Exercise instructions: Could you repeat the data word for word while skipping the pictures?

──────────────────────────────

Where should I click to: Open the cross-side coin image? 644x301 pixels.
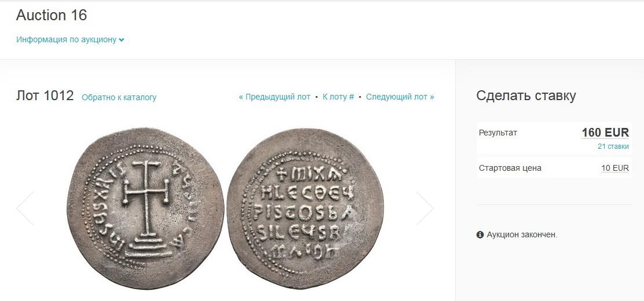click(x=145, y=208)
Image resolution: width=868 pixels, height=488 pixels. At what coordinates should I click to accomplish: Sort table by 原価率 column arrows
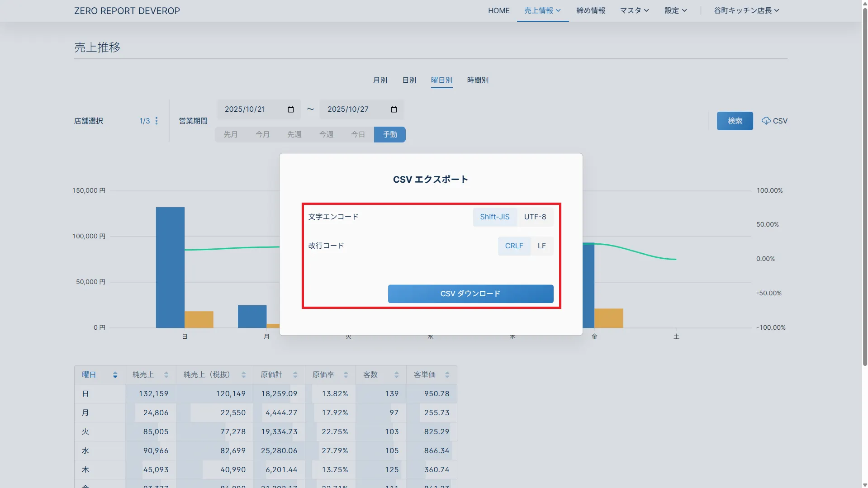346,375
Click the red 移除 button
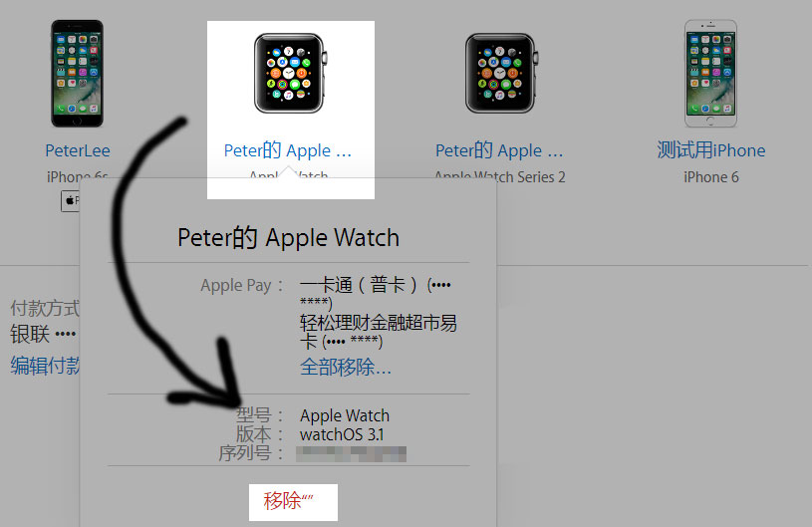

──────────────────────────────

Output of the exercise:
Where should I click to: Open the cross-side coin image? 644x301 pixels.
click(x=145, y=208)
Image resolution: width=868 pixels, height=488 pixels. At what coordinates should I click to accomplish: Sort table by 原価率 column arrows
346,375
Click the red 移除 button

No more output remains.